# Looking for some guidance towards my next step in my career



## macmikeman (Jan 23, 2007)

Move away from your dad and join the union. Your dad wan't that secretly for you also, even though he is gonna miss your helping once you are gone. Later, when you got a card and can go back anytime , you can work with your dad again if you like.


----------



## HackWork (Oct 2, 2009)

MarcM said:


> Hey guys. First post. Glad to have found this forum.
> 
> I'm going to try to make this short. I've worked as a residential electrician with my father for roughly three years. I unfortunately haven't paid close attention to the amount of hours I have worked so far but I do have all my pay stubs still. I have a decent grasp on hands on knowledge but I haven't spent much time studying. Can someone please help point me in the right direction?
> 
> ...


If you got into either one of those locals, you would probably be making more than your dad while working an easy 40 hours and taking nothing home with you when the work day ends. 

The question is, can you get in? How many people do you know that can pull strings for you?

If you could get into either of those locals, I would recommend it. Keep working with your father on a sidework basis for extra money and residential experience. Then you will be a very well-off and experienced electrician who can do whatever he wants.


----------



## MarcM (Dec 24, 2019)

HackWork said:


> The question is, can you get in? How many people do you know that can pull strings for you?
> 
> If you could get into either of those locals, I would recommend it.


That is a good question. In New Jersey, I have one strong "string". I would actually think that my friend would get me right in there. *Does anyone have information about the union in Charlotte, North Carolina* or transferring hours?


----------



## MHElectric (Oct 14, 2011)

MarcM said:


> I love working with my dad. He is an expert electrician but his teaching skills aren't all that great. Neither is his temper
> Marc


This post seriously makes me LOL. Both of my sons have worked on jobs with me since they were young (7 or 8) and I'm pretty sure they would both say the exact same thing you said - "I love you dad, but if rather flip burgers than work with you!":vs_laugh:


MarcM said:


> That is a good question. In New Jersey, I have one strong "string". I would actually think that my friend would get me right in there. *Does anyone have information about the union in Charlotte, North Carolina* or transferring hours?

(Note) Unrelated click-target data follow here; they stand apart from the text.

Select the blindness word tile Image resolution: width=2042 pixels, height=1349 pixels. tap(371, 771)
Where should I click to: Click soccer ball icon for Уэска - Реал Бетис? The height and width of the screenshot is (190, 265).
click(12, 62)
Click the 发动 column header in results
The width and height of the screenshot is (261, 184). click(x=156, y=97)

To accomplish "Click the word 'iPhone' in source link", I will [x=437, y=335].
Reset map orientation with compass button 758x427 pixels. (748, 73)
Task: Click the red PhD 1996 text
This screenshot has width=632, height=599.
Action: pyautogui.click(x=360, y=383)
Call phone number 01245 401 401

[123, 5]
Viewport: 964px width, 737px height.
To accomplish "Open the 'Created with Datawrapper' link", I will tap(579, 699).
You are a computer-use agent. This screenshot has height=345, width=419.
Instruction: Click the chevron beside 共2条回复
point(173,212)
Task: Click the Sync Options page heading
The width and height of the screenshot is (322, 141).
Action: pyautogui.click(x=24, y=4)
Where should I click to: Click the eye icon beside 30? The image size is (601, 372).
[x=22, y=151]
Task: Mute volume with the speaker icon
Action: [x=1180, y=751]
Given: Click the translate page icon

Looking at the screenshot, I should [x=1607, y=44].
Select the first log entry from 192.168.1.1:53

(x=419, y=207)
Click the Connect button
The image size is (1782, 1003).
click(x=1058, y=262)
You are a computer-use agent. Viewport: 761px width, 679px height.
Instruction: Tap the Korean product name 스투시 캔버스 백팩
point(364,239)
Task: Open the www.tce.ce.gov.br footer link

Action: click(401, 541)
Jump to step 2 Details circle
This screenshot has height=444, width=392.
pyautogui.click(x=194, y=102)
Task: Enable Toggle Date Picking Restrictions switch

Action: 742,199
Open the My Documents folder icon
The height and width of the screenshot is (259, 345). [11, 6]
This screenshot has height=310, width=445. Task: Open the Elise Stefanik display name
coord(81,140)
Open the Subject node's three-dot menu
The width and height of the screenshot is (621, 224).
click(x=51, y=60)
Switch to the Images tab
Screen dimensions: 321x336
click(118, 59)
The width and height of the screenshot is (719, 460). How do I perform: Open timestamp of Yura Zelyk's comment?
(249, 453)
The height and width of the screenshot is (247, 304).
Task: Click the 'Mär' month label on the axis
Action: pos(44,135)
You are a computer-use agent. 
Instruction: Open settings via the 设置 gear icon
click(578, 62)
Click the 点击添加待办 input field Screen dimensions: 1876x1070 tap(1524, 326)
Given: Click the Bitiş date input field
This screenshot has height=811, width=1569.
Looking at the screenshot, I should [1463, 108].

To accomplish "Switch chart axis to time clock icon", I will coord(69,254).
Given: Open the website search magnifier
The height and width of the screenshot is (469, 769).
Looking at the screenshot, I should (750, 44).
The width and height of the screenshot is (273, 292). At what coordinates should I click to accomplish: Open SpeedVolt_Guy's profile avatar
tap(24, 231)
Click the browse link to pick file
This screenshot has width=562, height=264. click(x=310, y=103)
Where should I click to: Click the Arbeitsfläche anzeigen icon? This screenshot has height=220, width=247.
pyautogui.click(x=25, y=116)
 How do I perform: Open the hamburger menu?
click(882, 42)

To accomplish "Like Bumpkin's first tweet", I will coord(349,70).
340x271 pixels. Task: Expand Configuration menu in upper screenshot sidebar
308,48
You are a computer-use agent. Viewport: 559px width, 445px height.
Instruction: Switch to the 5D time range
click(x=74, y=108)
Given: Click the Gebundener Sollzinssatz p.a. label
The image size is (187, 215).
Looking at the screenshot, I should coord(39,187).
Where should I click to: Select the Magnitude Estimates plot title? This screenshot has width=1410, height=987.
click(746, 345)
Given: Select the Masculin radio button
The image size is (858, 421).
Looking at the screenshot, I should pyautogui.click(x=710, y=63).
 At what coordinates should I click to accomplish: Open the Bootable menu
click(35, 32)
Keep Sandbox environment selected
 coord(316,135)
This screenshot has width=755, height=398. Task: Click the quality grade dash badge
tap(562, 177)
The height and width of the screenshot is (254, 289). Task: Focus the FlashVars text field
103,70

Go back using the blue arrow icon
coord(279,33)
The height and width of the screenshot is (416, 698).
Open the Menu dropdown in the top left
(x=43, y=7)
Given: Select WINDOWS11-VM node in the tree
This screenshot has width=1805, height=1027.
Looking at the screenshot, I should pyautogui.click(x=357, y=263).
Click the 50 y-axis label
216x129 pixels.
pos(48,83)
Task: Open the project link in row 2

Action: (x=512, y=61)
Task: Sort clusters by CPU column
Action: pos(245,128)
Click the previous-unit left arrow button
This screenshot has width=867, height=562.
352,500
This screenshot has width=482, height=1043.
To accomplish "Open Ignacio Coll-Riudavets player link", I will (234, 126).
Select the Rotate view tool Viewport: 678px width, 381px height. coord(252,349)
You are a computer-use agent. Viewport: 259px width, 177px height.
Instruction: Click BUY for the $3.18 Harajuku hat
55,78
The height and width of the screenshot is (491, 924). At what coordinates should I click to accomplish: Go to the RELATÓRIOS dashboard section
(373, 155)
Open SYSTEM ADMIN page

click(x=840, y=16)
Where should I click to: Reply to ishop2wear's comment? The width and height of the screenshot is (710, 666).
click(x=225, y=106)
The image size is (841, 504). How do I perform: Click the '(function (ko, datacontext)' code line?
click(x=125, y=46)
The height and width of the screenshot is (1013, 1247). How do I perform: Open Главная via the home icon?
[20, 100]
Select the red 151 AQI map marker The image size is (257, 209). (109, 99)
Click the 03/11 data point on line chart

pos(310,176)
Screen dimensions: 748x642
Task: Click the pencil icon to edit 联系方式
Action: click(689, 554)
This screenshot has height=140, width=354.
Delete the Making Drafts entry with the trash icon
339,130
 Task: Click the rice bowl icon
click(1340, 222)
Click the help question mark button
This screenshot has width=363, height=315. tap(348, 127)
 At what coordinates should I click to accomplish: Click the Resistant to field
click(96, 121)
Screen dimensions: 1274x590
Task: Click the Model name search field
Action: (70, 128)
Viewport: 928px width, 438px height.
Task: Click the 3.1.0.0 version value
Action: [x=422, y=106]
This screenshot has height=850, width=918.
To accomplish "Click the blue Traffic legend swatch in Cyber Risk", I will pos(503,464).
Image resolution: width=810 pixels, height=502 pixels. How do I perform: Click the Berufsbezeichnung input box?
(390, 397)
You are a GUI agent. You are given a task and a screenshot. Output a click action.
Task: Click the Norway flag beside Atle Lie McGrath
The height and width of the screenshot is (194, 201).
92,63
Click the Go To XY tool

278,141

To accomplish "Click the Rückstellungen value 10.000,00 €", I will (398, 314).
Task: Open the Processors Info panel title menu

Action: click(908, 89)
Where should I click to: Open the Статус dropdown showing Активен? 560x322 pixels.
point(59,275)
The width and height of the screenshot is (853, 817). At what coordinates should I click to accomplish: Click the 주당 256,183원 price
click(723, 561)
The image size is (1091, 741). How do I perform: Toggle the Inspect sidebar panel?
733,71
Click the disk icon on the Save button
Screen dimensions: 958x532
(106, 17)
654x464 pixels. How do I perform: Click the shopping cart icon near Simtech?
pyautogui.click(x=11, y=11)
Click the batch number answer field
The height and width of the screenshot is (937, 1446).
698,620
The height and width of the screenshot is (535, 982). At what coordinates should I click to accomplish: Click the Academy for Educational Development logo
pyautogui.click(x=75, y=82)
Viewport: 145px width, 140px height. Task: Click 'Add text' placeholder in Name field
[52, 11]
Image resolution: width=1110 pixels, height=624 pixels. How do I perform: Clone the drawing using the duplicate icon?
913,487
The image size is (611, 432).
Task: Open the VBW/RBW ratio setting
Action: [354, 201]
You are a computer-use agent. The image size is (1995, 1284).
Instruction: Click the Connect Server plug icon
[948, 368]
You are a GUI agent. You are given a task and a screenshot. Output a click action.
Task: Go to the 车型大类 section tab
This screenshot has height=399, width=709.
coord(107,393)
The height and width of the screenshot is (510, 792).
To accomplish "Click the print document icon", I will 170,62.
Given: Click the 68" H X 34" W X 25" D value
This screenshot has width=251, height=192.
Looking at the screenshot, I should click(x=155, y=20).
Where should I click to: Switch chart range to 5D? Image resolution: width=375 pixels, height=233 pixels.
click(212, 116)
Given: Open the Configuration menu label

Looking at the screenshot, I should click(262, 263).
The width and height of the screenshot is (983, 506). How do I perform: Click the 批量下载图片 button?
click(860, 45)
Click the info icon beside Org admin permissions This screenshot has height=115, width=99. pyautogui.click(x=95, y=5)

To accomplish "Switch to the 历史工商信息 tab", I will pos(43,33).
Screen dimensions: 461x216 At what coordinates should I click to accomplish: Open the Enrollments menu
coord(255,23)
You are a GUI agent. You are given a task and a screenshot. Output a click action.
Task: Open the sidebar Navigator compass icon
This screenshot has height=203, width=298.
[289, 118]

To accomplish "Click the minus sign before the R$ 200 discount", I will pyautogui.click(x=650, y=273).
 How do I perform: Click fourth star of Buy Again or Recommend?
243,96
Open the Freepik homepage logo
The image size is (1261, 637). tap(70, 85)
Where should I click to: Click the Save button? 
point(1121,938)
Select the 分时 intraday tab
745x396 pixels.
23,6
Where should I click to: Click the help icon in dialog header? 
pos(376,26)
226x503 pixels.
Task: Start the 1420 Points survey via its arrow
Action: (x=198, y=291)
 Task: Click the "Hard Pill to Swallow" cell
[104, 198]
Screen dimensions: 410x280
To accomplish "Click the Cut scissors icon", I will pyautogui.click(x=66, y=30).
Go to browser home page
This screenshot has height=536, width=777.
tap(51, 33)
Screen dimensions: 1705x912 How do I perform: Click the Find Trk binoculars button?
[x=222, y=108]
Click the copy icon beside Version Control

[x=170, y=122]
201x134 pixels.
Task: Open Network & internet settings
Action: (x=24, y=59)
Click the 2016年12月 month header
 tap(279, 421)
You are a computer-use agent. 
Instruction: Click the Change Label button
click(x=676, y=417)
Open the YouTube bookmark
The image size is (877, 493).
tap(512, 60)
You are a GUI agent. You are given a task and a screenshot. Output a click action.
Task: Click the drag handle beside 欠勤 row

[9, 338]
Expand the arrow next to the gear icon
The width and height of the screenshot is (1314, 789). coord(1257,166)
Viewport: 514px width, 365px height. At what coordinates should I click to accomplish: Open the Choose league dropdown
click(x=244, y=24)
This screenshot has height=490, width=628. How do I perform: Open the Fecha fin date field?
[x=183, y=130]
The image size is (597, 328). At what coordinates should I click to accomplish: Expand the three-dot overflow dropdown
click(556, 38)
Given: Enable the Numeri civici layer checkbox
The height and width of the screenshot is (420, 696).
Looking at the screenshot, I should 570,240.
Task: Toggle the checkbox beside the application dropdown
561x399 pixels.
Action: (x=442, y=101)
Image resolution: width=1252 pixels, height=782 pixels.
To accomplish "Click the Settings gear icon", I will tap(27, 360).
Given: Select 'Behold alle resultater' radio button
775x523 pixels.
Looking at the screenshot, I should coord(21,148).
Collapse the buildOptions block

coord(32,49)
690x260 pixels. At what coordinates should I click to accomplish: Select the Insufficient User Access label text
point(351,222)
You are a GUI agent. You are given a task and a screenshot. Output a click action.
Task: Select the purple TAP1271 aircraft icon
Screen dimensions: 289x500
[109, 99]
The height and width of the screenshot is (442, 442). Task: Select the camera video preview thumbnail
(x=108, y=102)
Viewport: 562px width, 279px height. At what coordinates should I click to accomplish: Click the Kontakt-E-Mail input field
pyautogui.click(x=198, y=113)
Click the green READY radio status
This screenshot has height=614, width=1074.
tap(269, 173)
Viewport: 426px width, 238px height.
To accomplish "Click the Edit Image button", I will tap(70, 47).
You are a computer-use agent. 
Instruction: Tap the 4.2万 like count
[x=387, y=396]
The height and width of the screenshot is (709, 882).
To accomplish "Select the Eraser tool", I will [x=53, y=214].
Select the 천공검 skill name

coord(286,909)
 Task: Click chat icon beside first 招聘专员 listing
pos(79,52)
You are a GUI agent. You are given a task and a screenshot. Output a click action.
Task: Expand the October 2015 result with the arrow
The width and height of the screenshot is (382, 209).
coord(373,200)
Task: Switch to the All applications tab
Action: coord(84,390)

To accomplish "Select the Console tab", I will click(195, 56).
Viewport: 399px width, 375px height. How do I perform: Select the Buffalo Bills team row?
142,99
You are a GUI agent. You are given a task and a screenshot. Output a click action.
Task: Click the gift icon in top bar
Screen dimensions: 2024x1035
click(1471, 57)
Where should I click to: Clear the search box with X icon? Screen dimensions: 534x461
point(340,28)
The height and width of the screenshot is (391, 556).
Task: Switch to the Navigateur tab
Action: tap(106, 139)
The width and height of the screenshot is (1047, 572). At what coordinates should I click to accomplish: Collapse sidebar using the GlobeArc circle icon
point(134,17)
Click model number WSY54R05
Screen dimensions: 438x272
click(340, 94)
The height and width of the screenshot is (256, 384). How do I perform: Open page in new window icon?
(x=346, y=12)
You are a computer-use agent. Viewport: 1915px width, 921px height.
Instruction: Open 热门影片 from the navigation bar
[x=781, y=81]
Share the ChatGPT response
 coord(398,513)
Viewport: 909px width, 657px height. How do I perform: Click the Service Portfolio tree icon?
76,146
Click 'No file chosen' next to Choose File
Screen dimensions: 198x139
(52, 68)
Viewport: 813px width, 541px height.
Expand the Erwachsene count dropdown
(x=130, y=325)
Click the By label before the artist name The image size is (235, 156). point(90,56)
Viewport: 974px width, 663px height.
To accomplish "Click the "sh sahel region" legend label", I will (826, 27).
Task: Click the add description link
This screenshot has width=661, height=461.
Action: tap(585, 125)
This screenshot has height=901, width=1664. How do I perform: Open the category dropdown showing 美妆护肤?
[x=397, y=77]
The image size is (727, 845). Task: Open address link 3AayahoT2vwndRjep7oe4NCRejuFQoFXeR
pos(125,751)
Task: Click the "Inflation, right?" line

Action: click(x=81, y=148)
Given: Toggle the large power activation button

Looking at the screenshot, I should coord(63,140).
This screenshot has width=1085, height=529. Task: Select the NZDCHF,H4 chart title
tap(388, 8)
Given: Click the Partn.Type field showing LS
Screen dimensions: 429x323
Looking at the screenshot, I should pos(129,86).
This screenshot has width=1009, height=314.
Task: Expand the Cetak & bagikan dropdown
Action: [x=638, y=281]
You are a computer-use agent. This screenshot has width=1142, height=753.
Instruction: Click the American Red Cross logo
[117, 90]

White Electric is who you need to link up with. They are "THE" union contractor in NC. They will get you taken care of. Good luck and Merry Christmas.


----------



## joebanana (Dec 21, 2010)

See if this helps.

http://ibew379.org/


----------



## macmikeman (Jan 23, 2007)

joebanana said:


> See if this helps.
> 
> http://ibew379.org/




Freaks me out to see a union hall without it full of Asians. I never saw one before.


----------



## MechanicalDVR (Dec 29, 2007)

MarcM said:


> Hey guys. First post. Glad to have found this forum.
> 
> I'm going to try to make this short. I've worked as a residential electrician with my father for roughly three years. I unfortunately haven't paid close attention to the amount of hours I have worked so far but I do have all my pay stubs still. I have a decent grasp on hands on knowledge but I haven't spent much time studying. Can someone please help point me in the right direction?
> 
> ...



You should compare notes with my son junior......


BTW welcome aboard @MarcM!


----------



## MechanicalDVR (Dec 29, 2007)

MarcM said:


> That is a good question. In New Jersey, I have one strong "string". I would actually think that my friend would get me right in there. *Does anyone have information about the union in Charlotte, North Carolina* or transferring hours?



Stick with NJ locals!

Pay rates south of Jersey are a bad joke.


----------



## brian john (Mar 11, 2007)

I tell them all (aspiring helpers that want to join a union), Washington DC is looking for help NOW.

If you have a place to live you can get in.

What type of work have you been doing?


----------



## HackWork (Oct 2, 2009)

MarcM said:


> That is a good question. In New Jersey, I have one strong "string". I would actually think that my friend would get me right in there.


Then go for it. $55 per hour plus huge pension, annuity, and the best healthcare you will find (without having to pay extra for it out of your paycheck).


----------